### Task objective
A complete and exact copy of the data below is the task.

### Stored entries
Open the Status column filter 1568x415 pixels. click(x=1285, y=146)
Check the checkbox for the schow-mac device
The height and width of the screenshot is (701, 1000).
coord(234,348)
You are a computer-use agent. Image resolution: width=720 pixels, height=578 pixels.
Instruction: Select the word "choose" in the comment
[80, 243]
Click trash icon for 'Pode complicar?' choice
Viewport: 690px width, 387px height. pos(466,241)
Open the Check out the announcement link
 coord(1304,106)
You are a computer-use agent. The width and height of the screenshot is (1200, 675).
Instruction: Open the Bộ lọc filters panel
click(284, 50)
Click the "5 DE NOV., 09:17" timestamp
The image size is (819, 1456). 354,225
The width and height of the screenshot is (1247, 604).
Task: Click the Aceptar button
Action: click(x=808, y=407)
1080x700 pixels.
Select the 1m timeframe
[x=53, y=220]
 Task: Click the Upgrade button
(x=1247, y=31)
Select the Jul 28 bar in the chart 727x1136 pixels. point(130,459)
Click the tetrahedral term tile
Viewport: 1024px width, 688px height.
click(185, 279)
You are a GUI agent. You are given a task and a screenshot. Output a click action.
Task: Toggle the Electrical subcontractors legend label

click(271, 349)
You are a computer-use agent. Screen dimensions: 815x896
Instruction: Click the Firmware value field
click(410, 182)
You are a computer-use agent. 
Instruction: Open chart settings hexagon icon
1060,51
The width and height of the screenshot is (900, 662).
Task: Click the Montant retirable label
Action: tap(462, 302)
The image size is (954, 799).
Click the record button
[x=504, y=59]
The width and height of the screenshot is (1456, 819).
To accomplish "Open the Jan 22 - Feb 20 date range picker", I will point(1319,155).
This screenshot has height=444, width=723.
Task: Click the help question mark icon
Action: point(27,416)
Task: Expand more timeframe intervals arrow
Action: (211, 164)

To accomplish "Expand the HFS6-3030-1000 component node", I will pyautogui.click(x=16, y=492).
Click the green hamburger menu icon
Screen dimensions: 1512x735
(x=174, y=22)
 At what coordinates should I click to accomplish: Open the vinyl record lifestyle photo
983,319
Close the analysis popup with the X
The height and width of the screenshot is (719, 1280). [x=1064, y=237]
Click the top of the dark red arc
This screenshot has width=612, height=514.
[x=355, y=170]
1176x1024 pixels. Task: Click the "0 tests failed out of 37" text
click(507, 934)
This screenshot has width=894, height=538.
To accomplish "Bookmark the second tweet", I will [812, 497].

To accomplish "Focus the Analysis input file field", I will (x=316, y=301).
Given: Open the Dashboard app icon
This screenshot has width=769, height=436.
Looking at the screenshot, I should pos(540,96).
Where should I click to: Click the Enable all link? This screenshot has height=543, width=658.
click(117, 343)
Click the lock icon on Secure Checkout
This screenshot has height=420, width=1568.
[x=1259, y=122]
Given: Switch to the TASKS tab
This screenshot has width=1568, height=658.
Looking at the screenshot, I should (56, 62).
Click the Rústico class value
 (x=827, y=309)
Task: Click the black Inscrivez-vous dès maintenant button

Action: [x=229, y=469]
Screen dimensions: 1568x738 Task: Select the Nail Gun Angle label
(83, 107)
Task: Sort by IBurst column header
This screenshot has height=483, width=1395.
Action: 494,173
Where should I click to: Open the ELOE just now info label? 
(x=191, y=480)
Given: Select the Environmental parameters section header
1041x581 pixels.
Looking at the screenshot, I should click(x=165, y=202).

### Solution for this problem
Open the Status column filter 1568x415 pixels. click(x=1285, y=146)
Check the checkbox for the schow-mac device
The height and width of the screenshot is (701, 1000).
coord(234,348)
You are a computer-use agent. Image resolution: width=720 pixels, height=578 pixels.
Instruction: Select the word "choose" in the comment
[80, 243]
Click trash icon for 'Pode complicar?' choice
Viewport: 690px width, 387px height. pos(466,241)
Open the Check out the announcement link
 coord(1304,106)
You are a computer-use agent. The width and height of the screenshot is (1200, 675).
Instruction: Open the Bộ lọc filters panel
click(284, 50)
Click the "5 DE NOV., 09:17" timestamp
The image size is (819, 1456). 354,225
The width and height of the screenshot is (1247, 604).
Task: Click the Aceptar button
Action: click(x=808, y=407)
1080x700 pixels.
Select the 1m timeframe
[x=53, y=220]
 Task: Click the Upgrade button
(x=1247, y=31)
Select the Jul 28 bar in the chart 727x1136 pixels. point(130,459)
Click the tetrahedral term tile
Viewport: 1024px width, 688px height.
click(185, 279)
You are a GUI agent. You are given a task and a screenshot. Output a click action.
Task: Toggle the Electrical subcontractors legend label

click(271, 349)
You are a computer-use agent. Screen dimensions: 815x896
Instruction: Click the Firmware value field
click(410, 182)
You are a computer-use agent. 
Instruction: Open chart settings hexagon icon
1060,51
The width and height of the screenshot is (900, 662).
Task: Click the Montant retirable label
Action: tap(462, 302)
The image size is (954, 799).
Click the record button
[x=504, y=59]
The width and height of the screenshot is (1456, 819).
To accomplish "Open the Jan 22 - Feb 20 date range picker", I will point(1319,155).
This screenshot has height=444, width=723.
Task: Click the help question mark icon
Action: point(27,416)
Task: Expand more timeframe intervals arrow
Action: (211, 164)

To accomplish "Expand the HFS6-3030-1000 component node", I will pyautogui.click(x=16, y=492).
Click the green hamburger menu icon
Screen dimensions: 1512x735
(x=174, y=22)
 At what coordinates should I click to accomplish: Open the vinyl record lifestyle photo
983,319
Close the analysis popup with the X
The height and width of the screenshot is (719, 1280). [x=1064, y=237]
Click the top of the dark red arc
This screenshot has width=612, height=514.
[x=355, y=170]
1176x1024 pixels. Task: Click the "0 tests failed out of 37" text
click(507, 934)
This screenshot has width=894, height=538.
To accomplish "Bookmark the second tweet", I will [812, 497].

To accomplish "Focus the Analysis input file field", I will (x=316, y=301).
Given: Open the Dashboard app icon
This screenshot has width=769, height=436.
Looking at the screenshot, I should pos(540,96).
Where should I click to: Click the Enable all link? This screenshot has height=543, width=658.
click(117, 343)
Click the lock icon on Secure Checkout
This screenshot has height=420, width=1568.
[x=1259, y=122]
Given: Switch to the TASKS tab
This screenshot has width=1568, height=658.
Looking at the screenshot, I should (56, 62).
Click the Rústico class value
 (x=827, y=309)
Task: Click the black Inscrivez-vous dès maintenant button

Action: [x=229, y=469]
Screen dimensions: 1568x738 Task: Select the Nail Gun Angle label
(83, 107)
Task: Sort by IBurst column header
This screenshot has height=483, width=1395.
Action: 494,173
Where should I click to: Open the ELOE just now info label? 
(x=191, y=480)
Given: Select the Environmental parameters section header
1041x581 pixels.
Looking at the screenshot, I should click(x=165, y=202).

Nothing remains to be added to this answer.